Could you give these rows again with "side panel" changed to "sidebar", everything else unchanged and the pictures left out?
====
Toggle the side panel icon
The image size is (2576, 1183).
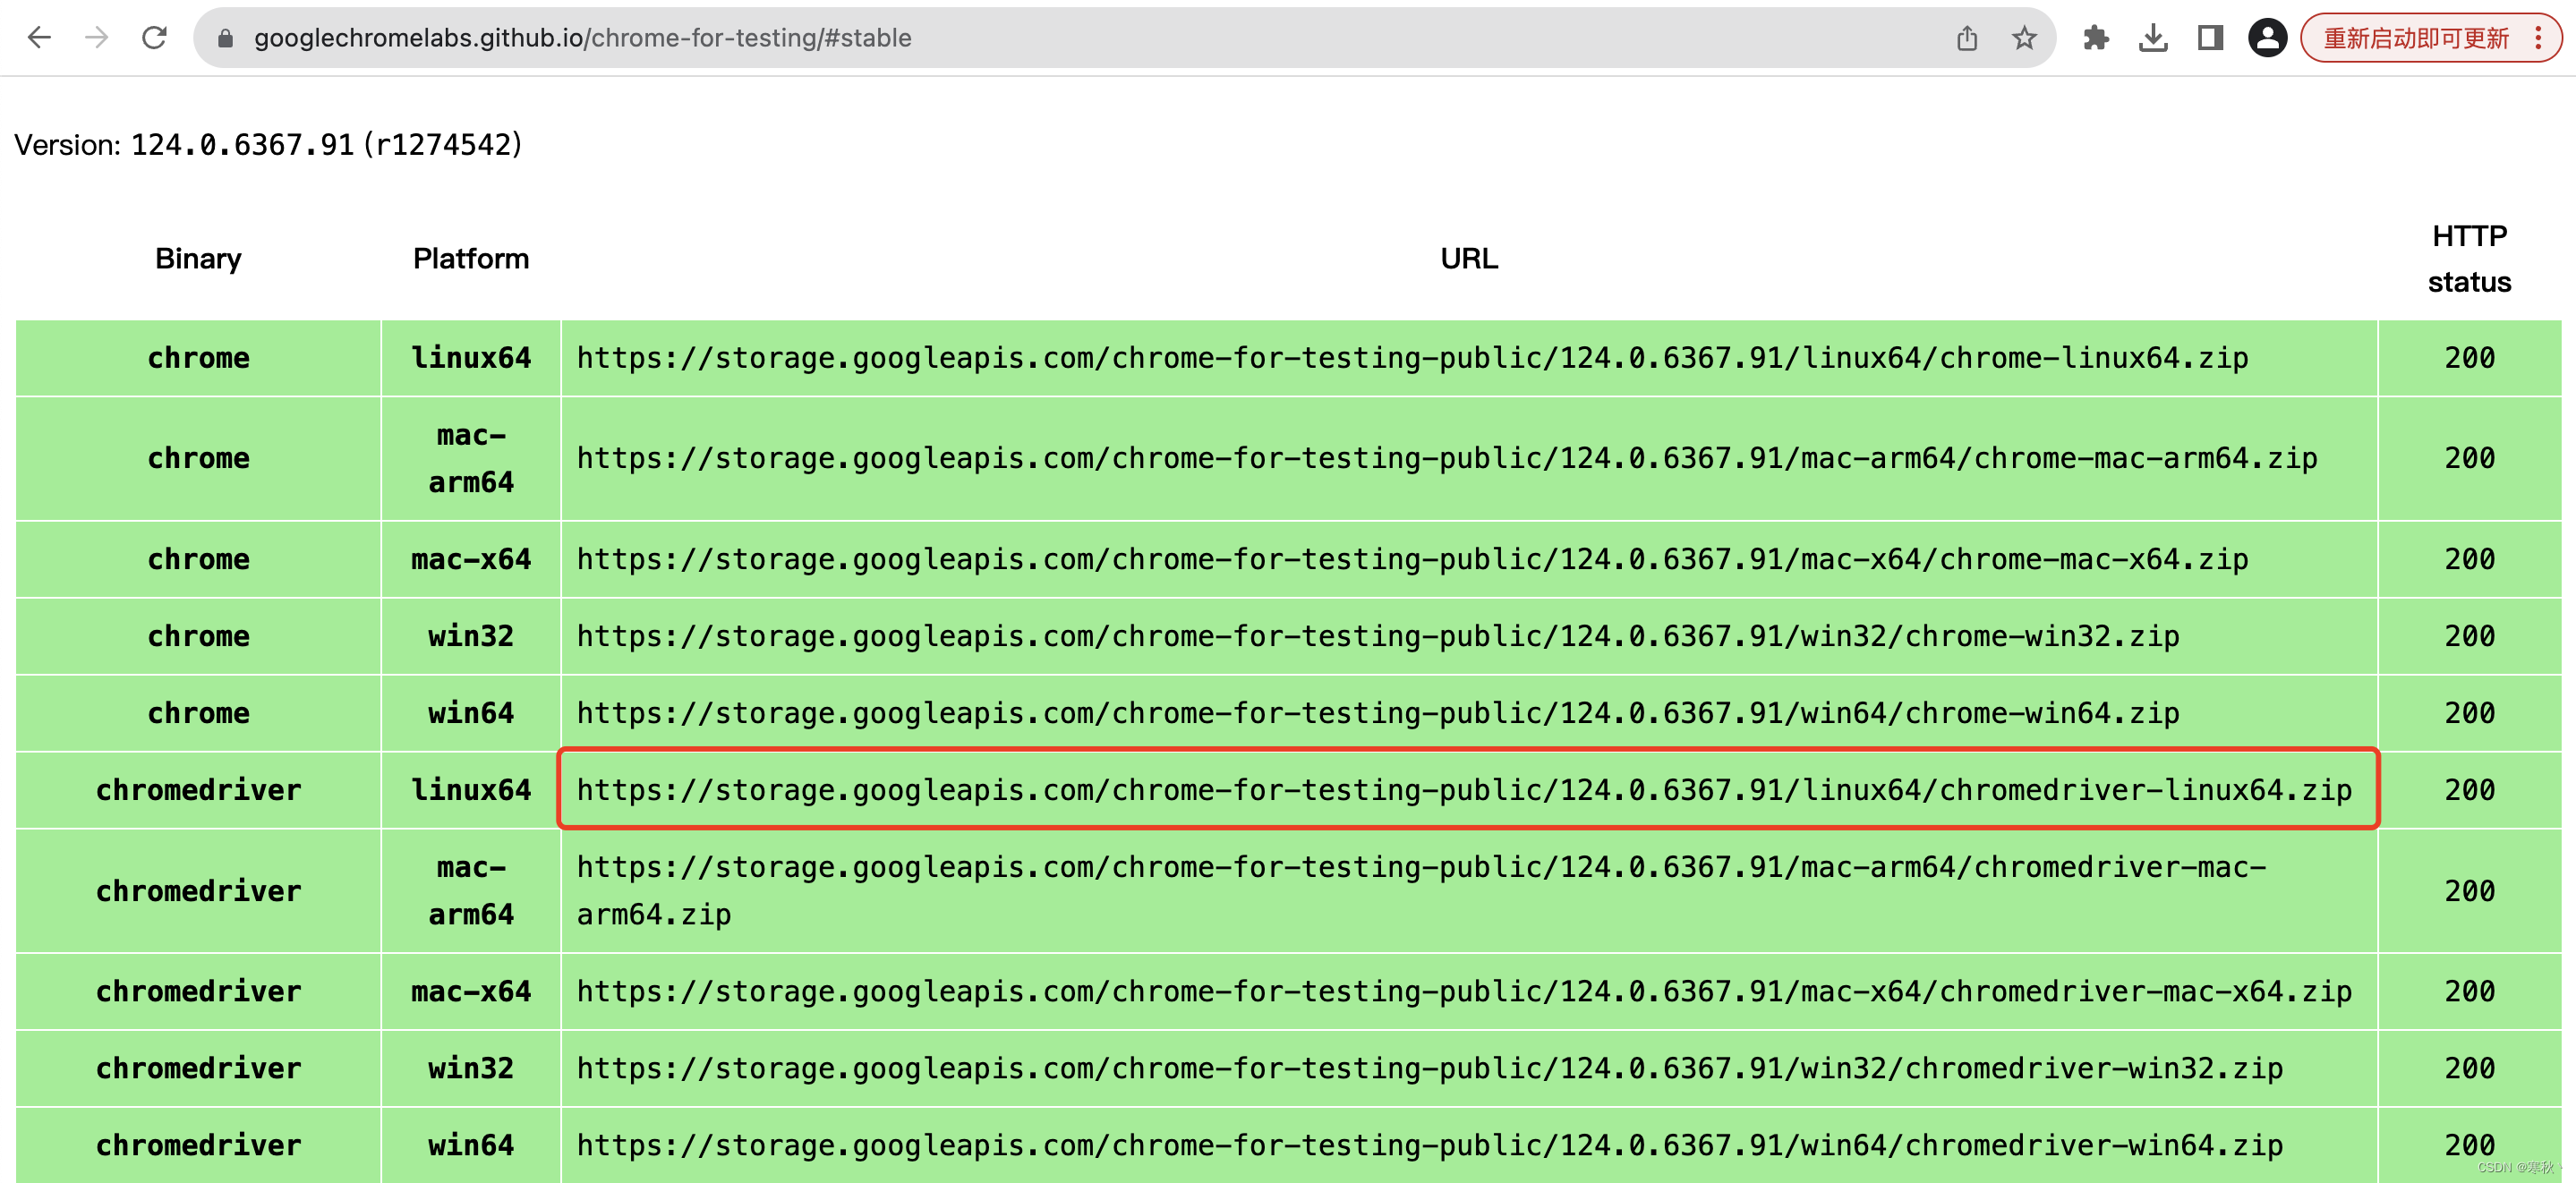2210,38
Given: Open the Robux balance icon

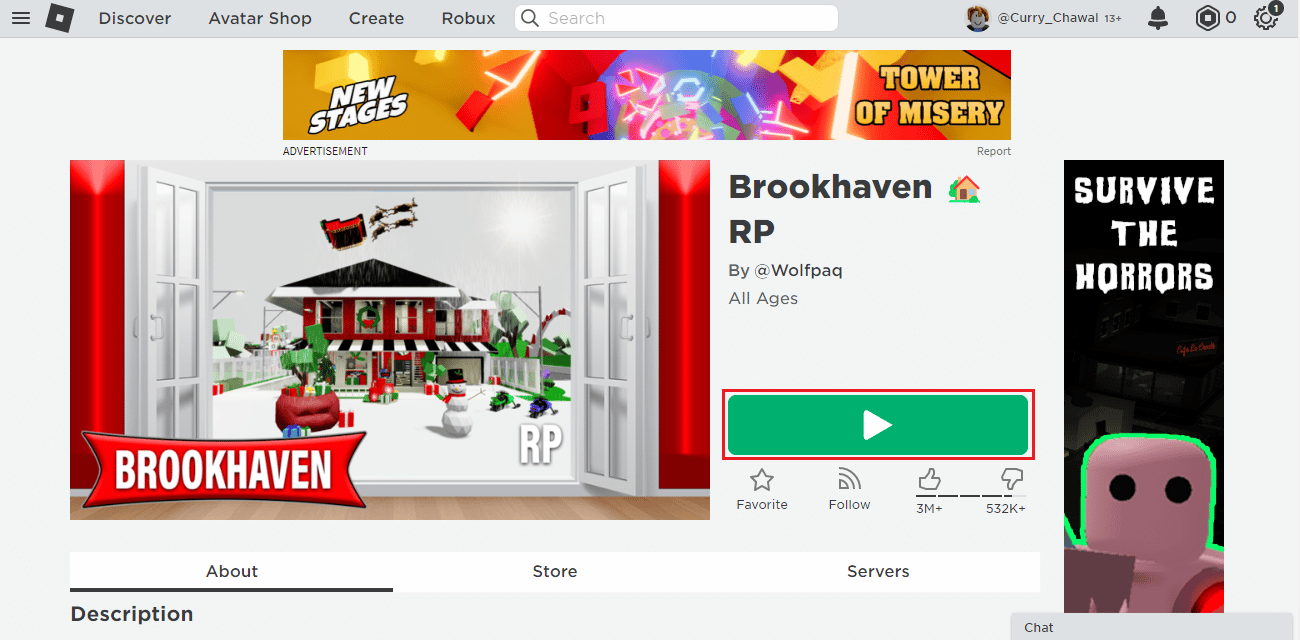Looking at the screenshot, I should coord(1208,18).
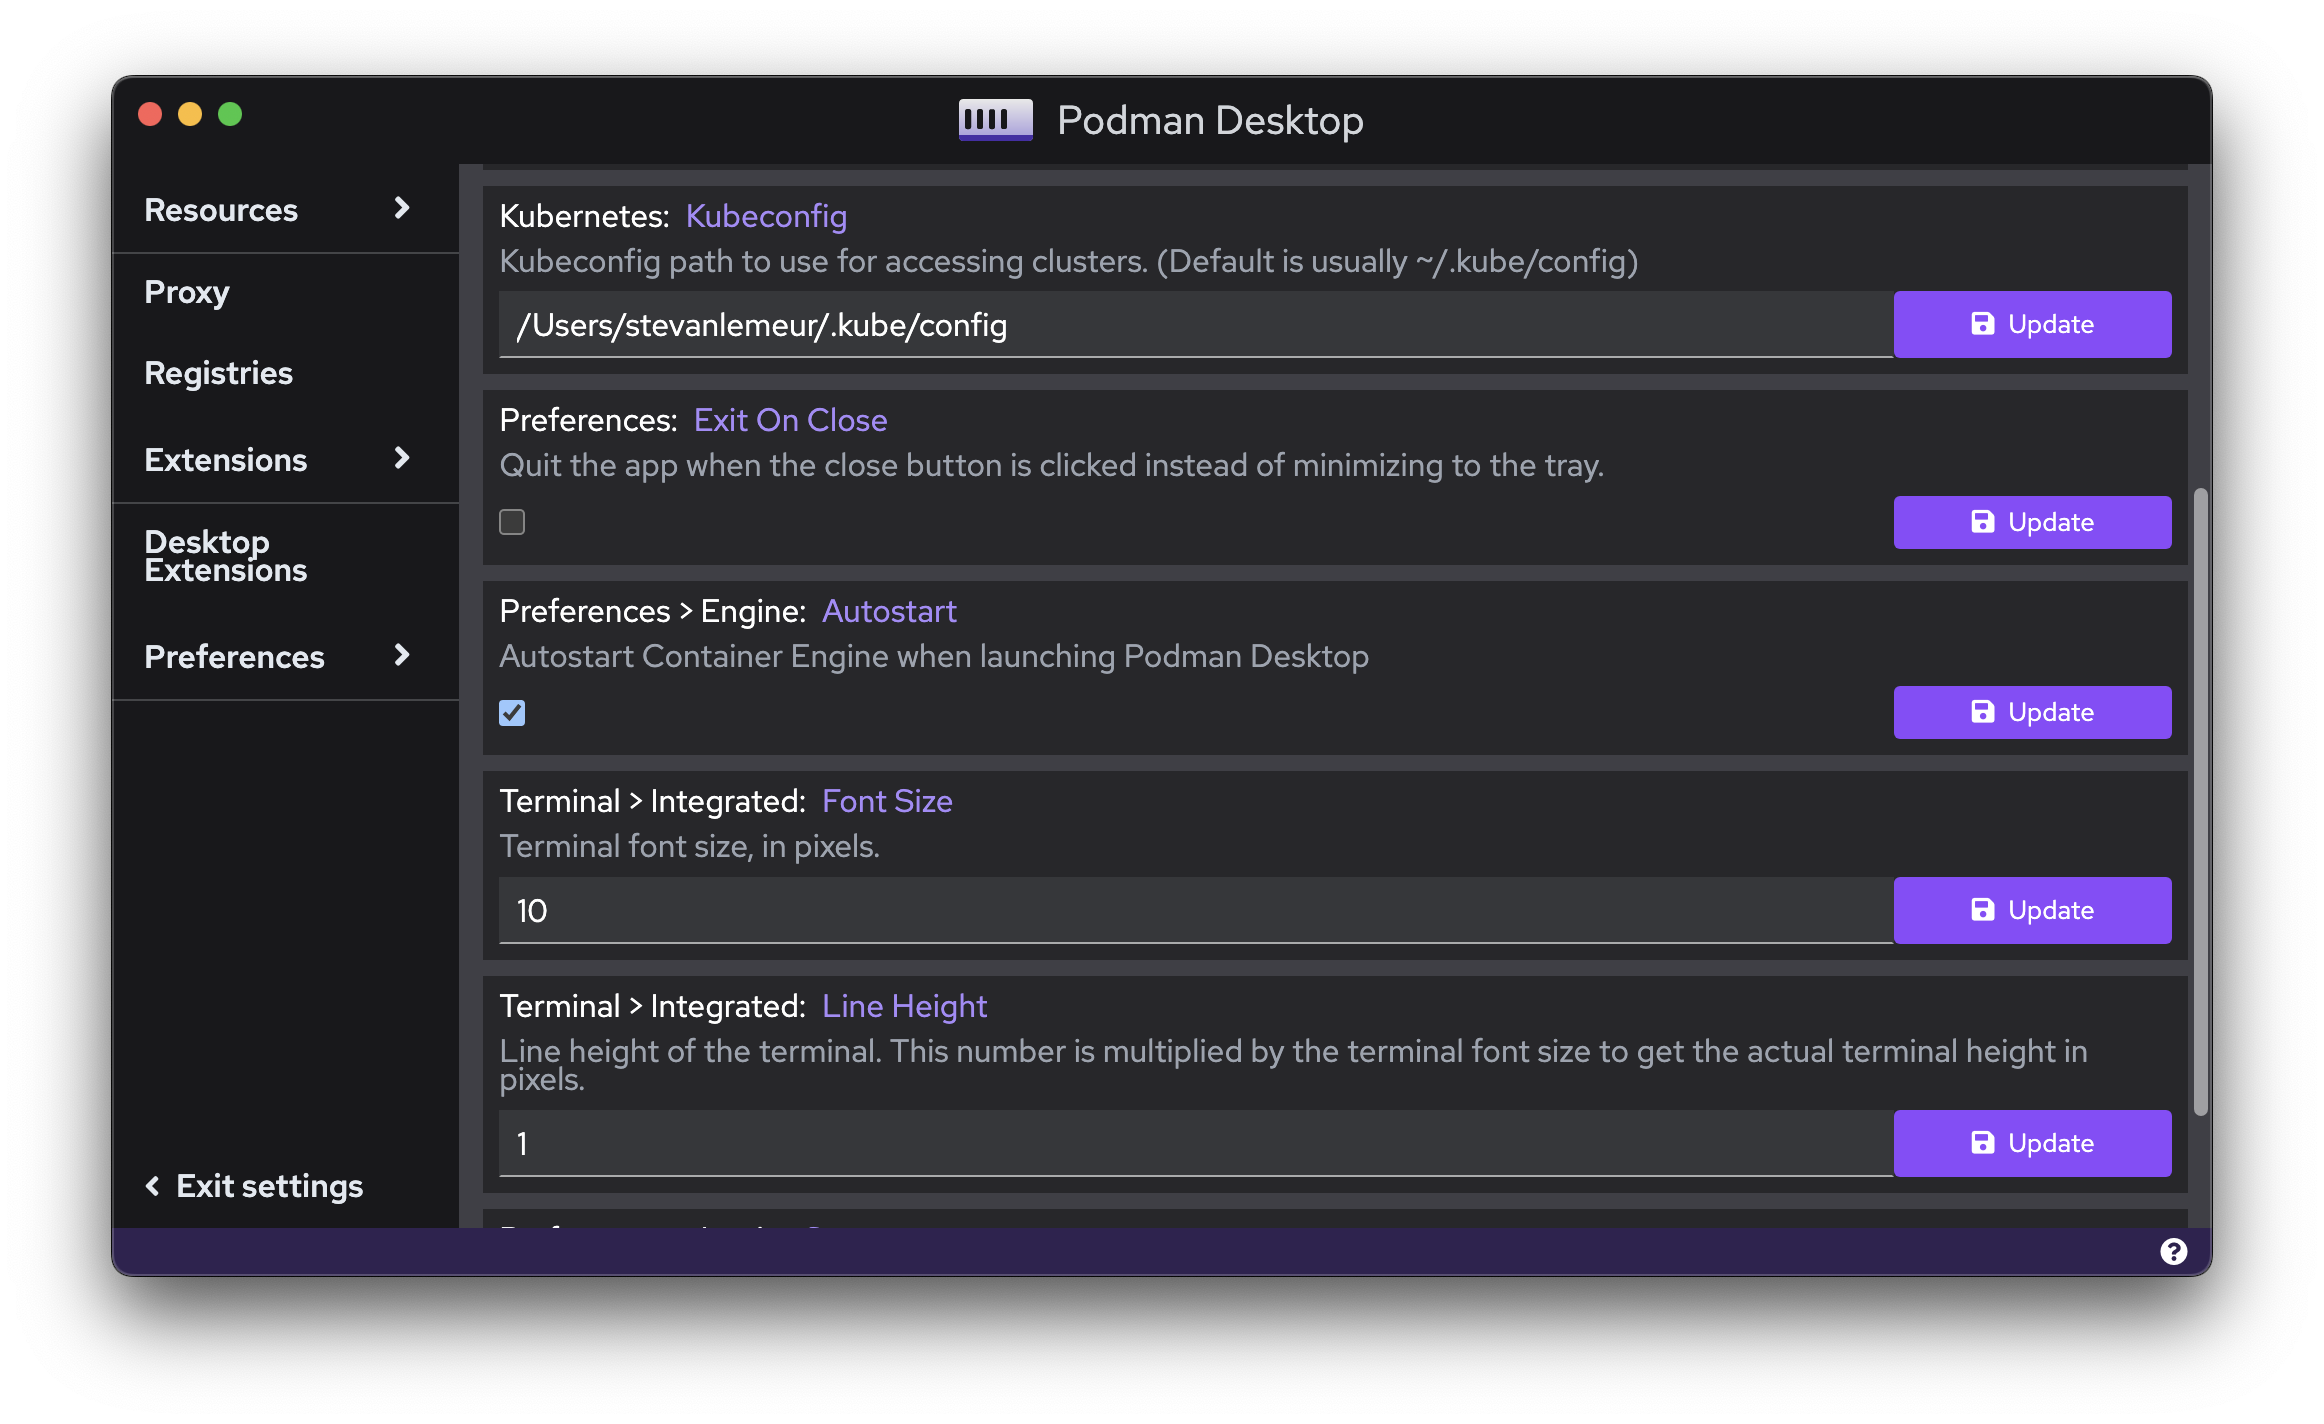
Task: Click the Podman Desktop logo icon
Action: click(x=995, y=120)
====
### ANSWER TO THE PROBLEM:
Toggle the sidebar icon
The image size is (2576, 1183).
2210,38
Given: Open the Robux balance icon

Looking at the screenshot, I should coord(1208,18).
Task: Click the Podman Desktop logo icon
Action: click(x=995, y=120)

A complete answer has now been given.